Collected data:
+ + + + +

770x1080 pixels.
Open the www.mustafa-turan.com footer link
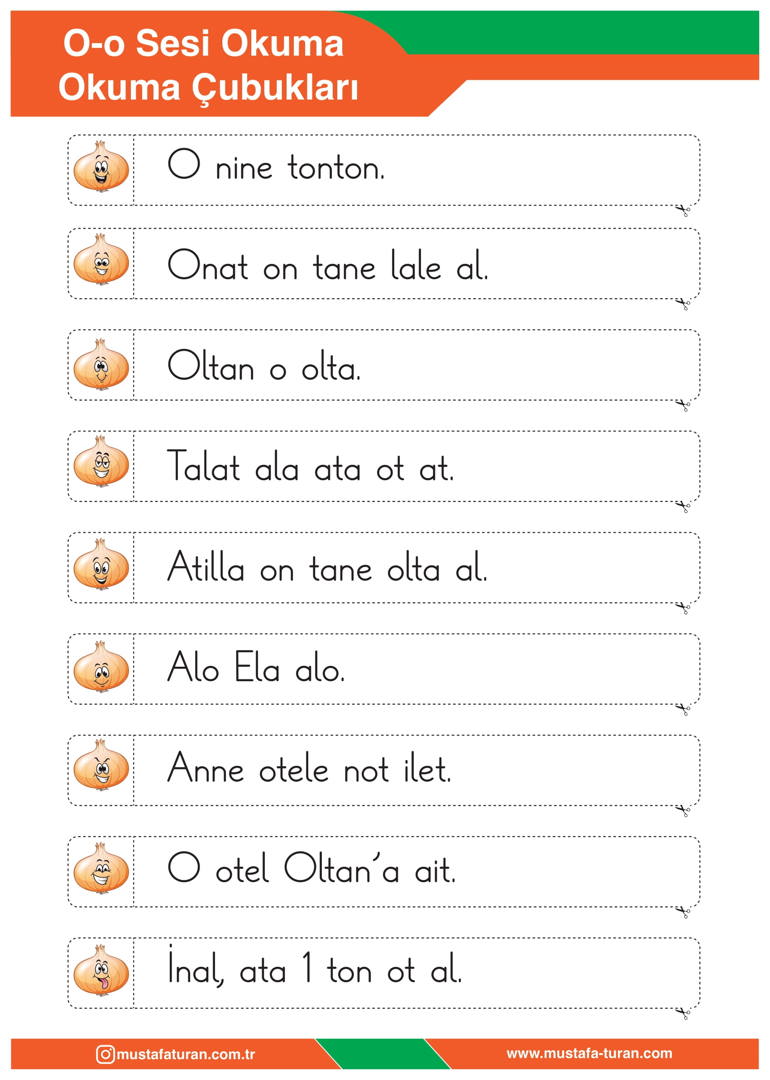point(590,1053)
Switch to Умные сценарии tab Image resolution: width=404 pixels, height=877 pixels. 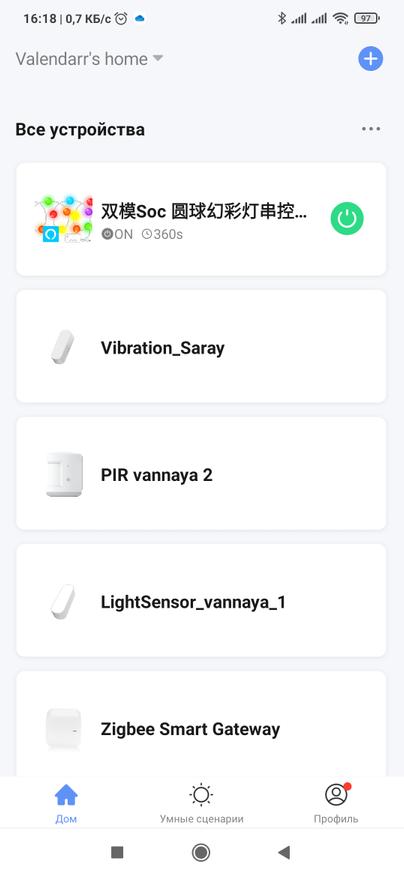(201, 803)
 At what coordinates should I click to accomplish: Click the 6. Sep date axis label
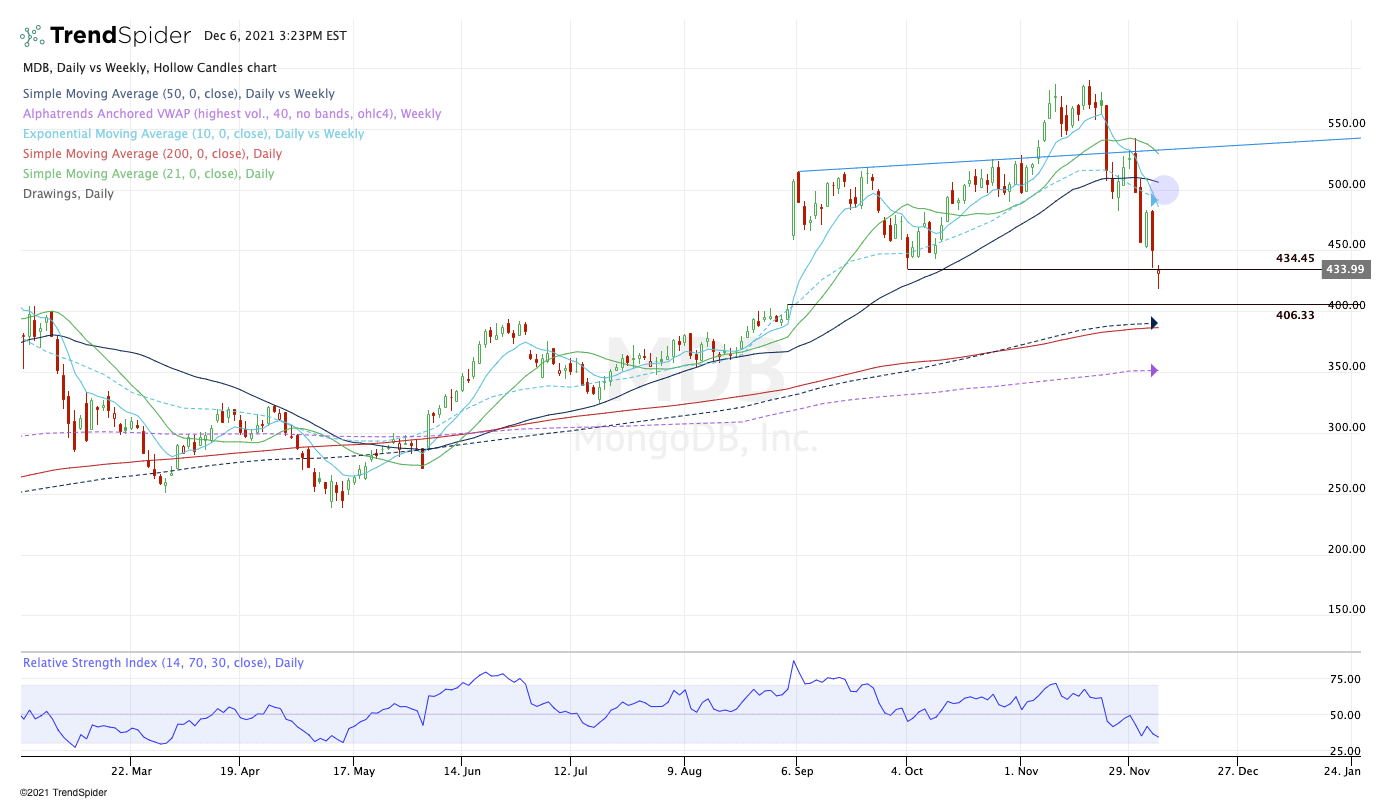click(796, 771)
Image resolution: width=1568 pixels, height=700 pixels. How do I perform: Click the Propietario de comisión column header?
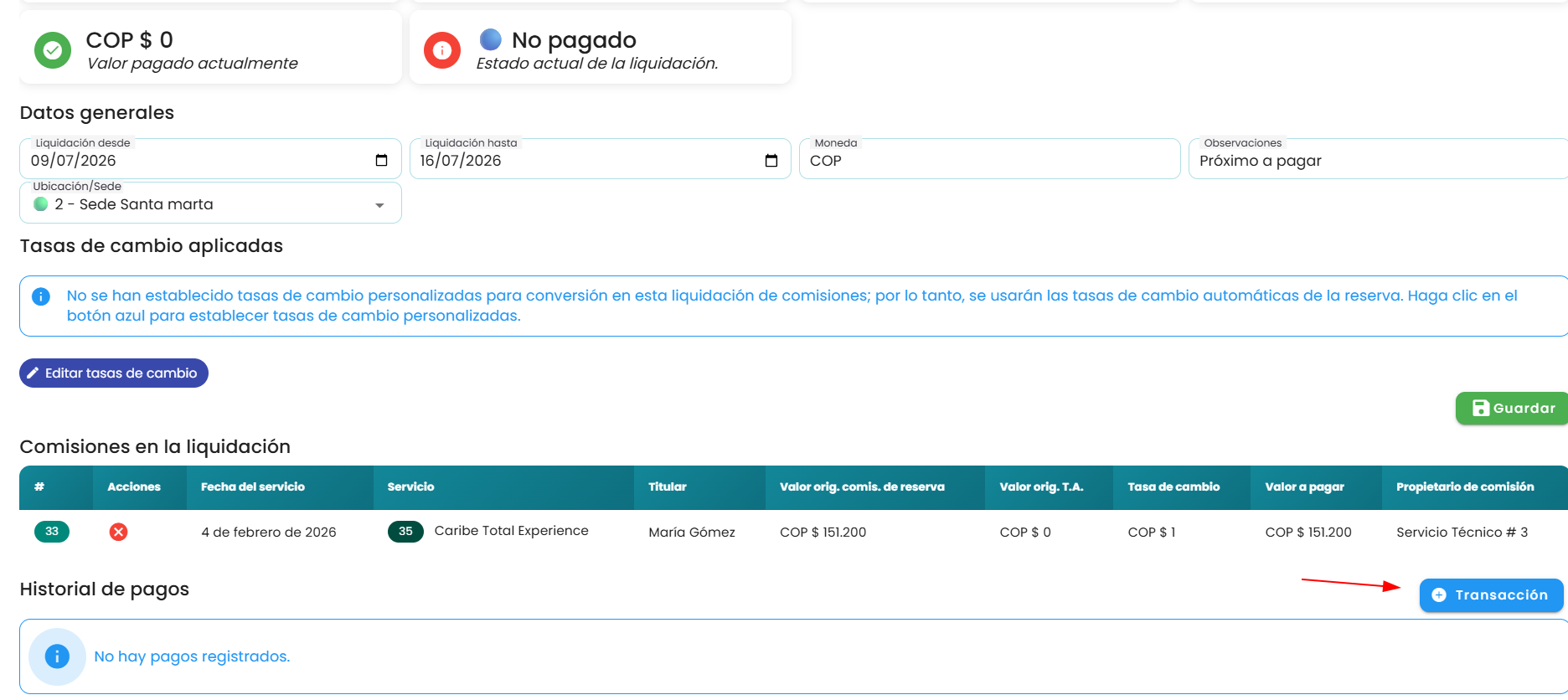1465,486
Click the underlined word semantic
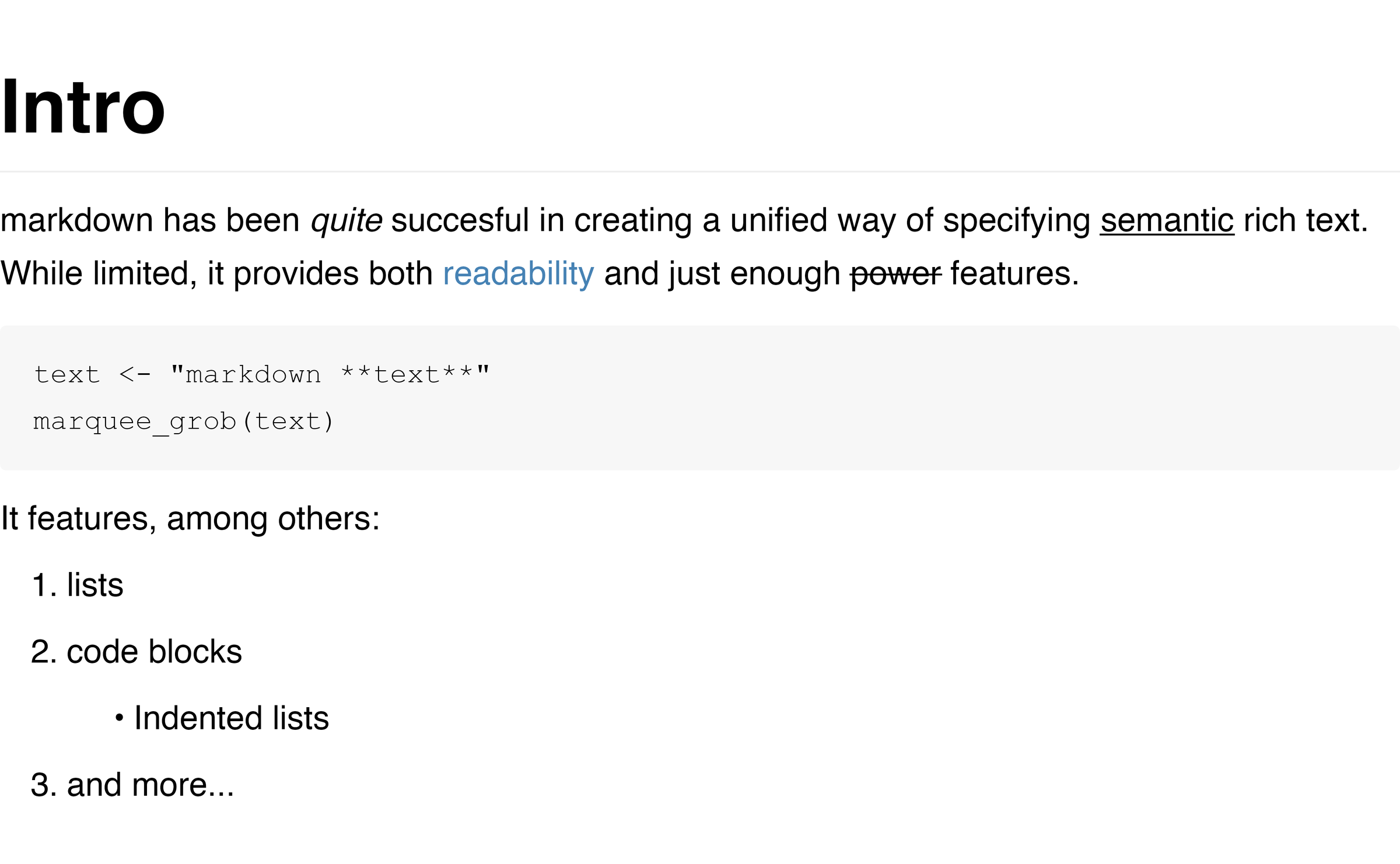This screenshot has height=864, width=1400. [x=1167, y=221]
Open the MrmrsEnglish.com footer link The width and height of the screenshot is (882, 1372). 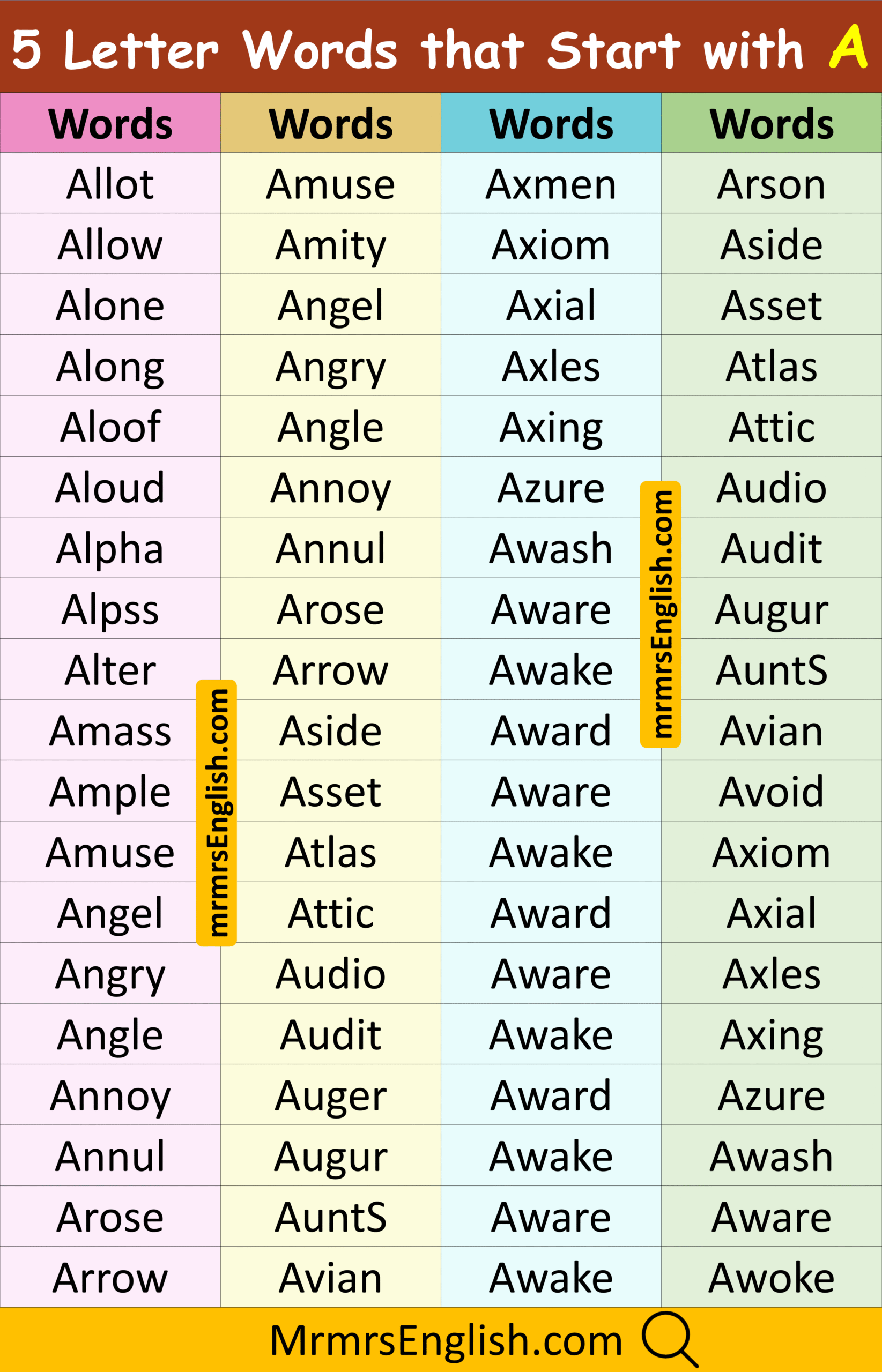coord(446,1340)
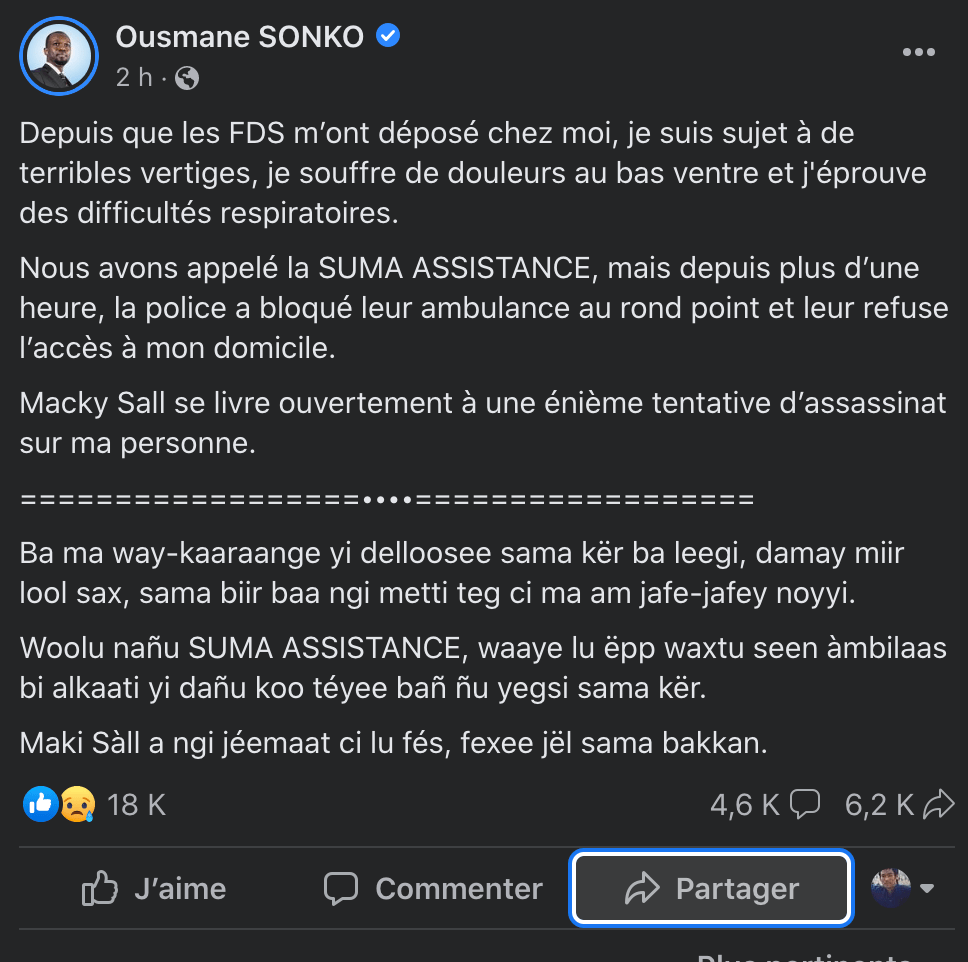Open Ousmane SONKO's profile picture
The image size is (968, 962).
click(x=59, y=57)
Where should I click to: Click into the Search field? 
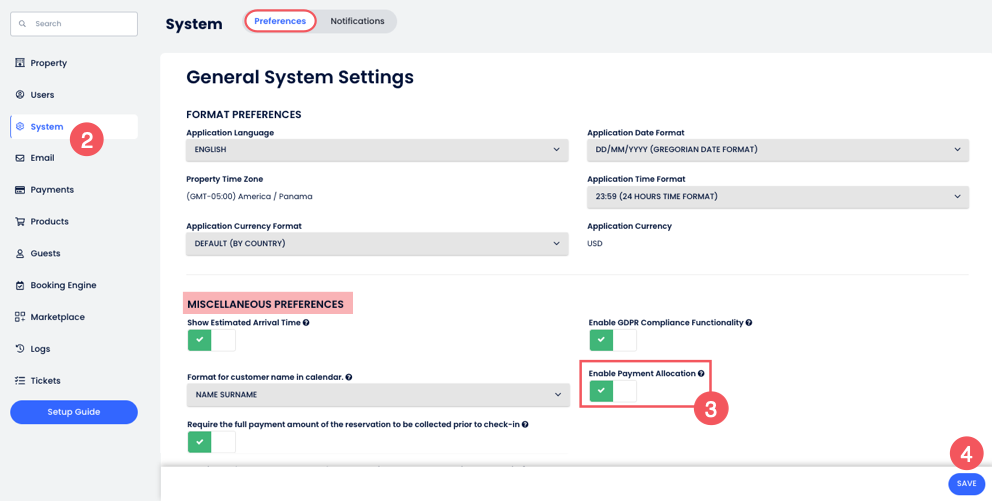[80, 23]
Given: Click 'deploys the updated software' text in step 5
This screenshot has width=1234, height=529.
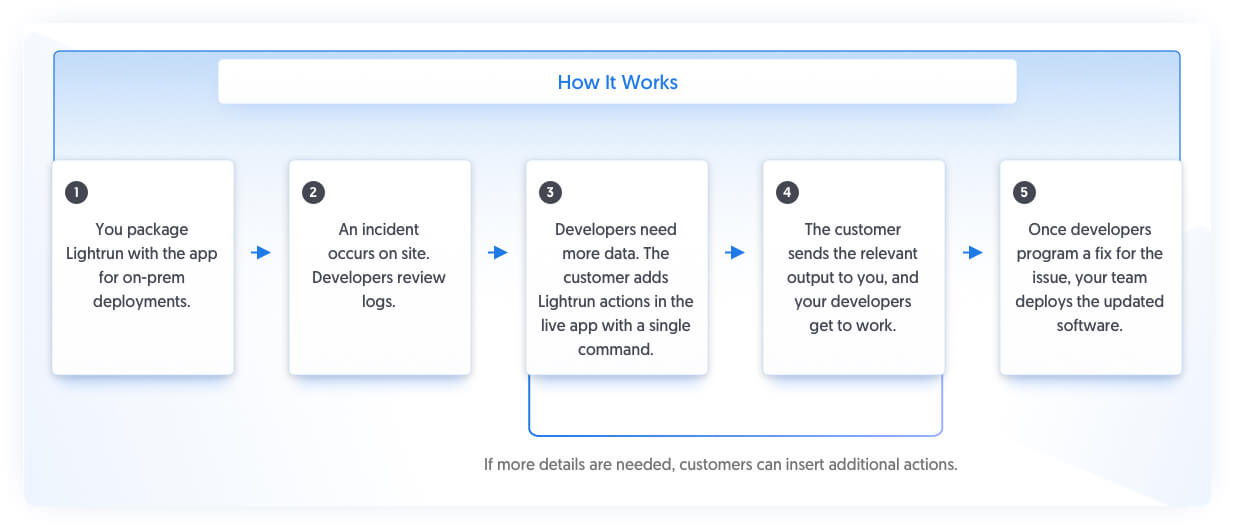Looking at the screenshot, I should [x=1090, y=313].
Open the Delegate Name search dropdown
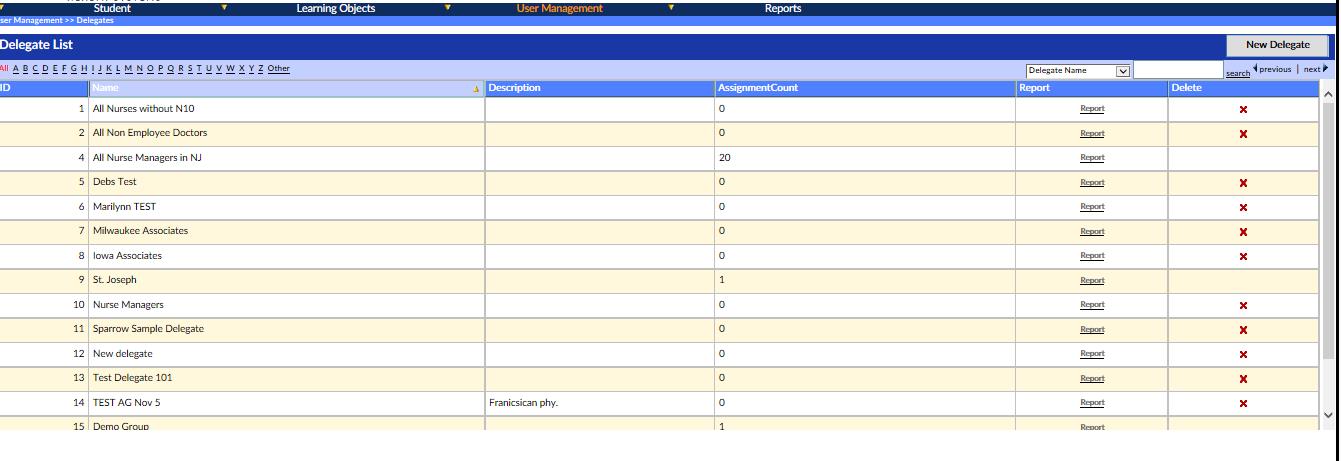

+ + + + +

What is required: Go to the line that contains "This screenshot has width=1234, height=529." and copy exactly from there through the last line of the records above, both included. Omit pictures.

Written answer:
This screenshot has width=1234, height=529.
Looking at the screenshot, I should [x=1090, y=313].
Open the Delegate Name search dropdown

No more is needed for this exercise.